Dingy water stains stared back at Michael in history class. For the tenth time this week, he was listening to a lecture in order to prepare for a test. He couldn’t take another minute if it weren’t Friday afternoon right before the beginning of summer break. Fortunately, he could make himself wait a few more days before checking out. Next year, well, Michael expected to get a job and not come back to school next year.
After almost 15 years of consulting nonprofits, K-12 schools, and government agencies across the nation, last year I took a position with the Pacific Mountain Workforce Development Council, or PacMtn, as their youth services coordinator. Hungry to get learn about a different support system for youth, I chose PacMtn because they support young people ages 14 to 24 who are re-engaging in school, training, and the workforce.
Since then, I’ve had the privilege of partnering with dozens of agencies serving thousands of youth across my region. Meeting young people of all ages, working with seasoned and new youth workers and agency leaders, and learning new insights into youth disengagement and dropout have highlighted my experience at PacMtn so far.
For all these years of consulting, I’ve focused on youth engagement in communities and student voice in schools. I learned a lot through my research and practice, and from colleagues across the nation and around the world. However, I’ve had many new lessons in my current position.
So many people are working so diligently to engage youth in schools, or re-engage them in finishing schools, getting training, or finding employment. So why are youth still making the conscious choice to leave school, leave these programs, or leave jobs? Here are five reasons youth still drop out.
5 Reasons Youth Still Drop Out
- Youth Are Taught To See Themselves As Failures. Between parents who are too busy or depressed to care, teachers who are too overwhelmed to focus on them, and lawmakers too beholden to give them the supports they need to succeed, many youth are actually taught to see themselves as failures. That comes from the culture surrounding them, including tv and music; schools they attended, including teachers and curriculum; and the social safety net that let them fall to low, low heights.
- Many Adults Have Given Up On Many Youth. Driven by standardized testing, mandatory evaluations, prescripted youth programs, and byzantine policies, many youth workers, teachers, and others have given up on many of the youth they’re supposed to serve. Instead of believing “youth are the future”, they believe youth are merely numbers to achieve program goals, or ineffective contributors to the economy, civic society, and world around them.
- Traditional Youth Activities Serve Traditionally Engaged Youth, And Fail Everyone Else. Youth leadership, community service, and even traditional youth empowerment programs actually fail to serve a lot of young people today! Too reliant on youth complacency and obedience, these programs are failing to foster modern thinking, implement accurate strategies, and create successful cultures that engage disengaged youth. This is happening in epidemic proportions in many, many communities, especially affecting low-income and poor youth.
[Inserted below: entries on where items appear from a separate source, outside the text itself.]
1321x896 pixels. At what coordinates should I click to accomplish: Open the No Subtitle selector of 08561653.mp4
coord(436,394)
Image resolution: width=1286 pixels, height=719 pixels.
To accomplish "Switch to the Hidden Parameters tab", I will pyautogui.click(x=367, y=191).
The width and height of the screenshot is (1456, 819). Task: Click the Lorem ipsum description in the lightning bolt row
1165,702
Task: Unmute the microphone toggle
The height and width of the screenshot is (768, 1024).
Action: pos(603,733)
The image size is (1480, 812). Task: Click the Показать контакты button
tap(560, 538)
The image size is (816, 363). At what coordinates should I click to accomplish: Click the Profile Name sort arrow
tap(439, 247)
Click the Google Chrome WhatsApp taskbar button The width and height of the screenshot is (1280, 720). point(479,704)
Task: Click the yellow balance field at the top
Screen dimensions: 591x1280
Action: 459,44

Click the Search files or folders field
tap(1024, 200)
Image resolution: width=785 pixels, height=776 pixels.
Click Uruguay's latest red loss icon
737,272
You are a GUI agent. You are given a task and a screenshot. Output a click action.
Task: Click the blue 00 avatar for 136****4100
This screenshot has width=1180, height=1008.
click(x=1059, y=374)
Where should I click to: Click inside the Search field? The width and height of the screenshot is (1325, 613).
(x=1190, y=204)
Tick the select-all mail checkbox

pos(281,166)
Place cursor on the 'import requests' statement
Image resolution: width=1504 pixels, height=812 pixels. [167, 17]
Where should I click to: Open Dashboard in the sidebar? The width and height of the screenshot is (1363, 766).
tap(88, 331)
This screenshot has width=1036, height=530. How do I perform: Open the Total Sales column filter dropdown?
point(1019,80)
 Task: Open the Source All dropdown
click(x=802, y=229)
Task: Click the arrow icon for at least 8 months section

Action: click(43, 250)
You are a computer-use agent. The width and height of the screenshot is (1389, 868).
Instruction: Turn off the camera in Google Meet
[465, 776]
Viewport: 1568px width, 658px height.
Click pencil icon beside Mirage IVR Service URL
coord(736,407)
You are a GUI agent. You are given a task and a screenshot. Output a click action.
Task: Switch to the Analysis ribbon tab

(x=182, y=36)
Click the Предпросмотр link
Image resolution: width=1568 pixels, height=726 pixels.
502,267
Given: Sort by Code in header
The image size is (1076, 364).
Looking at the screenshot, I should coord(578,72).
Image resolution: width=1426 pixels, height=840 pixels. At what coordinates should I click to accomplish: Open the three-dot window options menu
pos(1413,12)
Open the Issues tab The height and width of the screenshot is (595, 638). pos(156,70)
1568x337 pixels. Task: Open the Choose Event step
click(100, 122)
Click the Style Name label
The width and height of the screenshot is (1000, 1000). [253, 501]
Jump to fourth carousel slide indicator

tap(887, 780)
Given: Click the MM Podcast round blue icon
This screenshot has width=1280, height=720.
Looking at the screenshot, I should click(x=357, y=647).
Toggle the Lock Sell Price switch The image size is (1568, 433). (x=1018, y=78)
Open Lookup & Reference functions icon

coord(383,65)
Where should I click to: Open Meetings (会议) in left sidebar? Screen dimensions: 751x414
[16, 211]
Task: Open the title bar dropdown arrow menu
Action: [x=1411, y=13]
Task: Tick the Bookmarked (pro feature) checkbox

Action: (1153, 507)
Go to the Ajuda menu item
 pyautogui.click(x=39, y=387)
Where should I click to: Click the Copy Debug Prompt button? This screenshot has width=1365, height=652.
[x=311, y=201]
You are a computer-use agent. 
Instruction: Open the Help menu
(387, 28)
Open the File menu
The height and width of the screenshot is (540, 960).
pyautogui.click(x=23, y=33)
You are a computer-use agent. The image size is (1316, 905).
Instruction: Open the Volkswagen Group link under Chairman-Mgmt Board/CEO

- Most Adults Expect Youth To Change To Meet Today’s Needs. Rather than acknowledging that the economy is changing, the job market is realigning, and needs and wants are different now than ever before, most adults expect young people to change to meet today’s needs in the economy. This is carryover thinking from the old education model, which sought to mold students into the types of learners teachers were capable of teaching. This is a disingenuous perspective, because the future economy depends on nimble thinking, transformative action, and creative realities.
- Youth Engagement Isn’t Really The Goal. When most adults talk about youth engagement, they’re actually talking about youth obedience. They want young people to comply with the expectations, values, perspectives, and realities of adults, and not their own. They couch their expectations by talking about activities being youth-led or youth-driven, but in reality, they only make programs for youth who comply with adult expectations or desires. In this way, they seek conformity, not engagement.
These lessons have sunk into my skin slowly, and they smart as they soak in. I believe its our responsibility as ethical practitioners—youth workers, teachers, social workers, and community leaders—to respond to authentic requests for youth engagement. What steps can you take to ensure youth stay in schools and our community programs?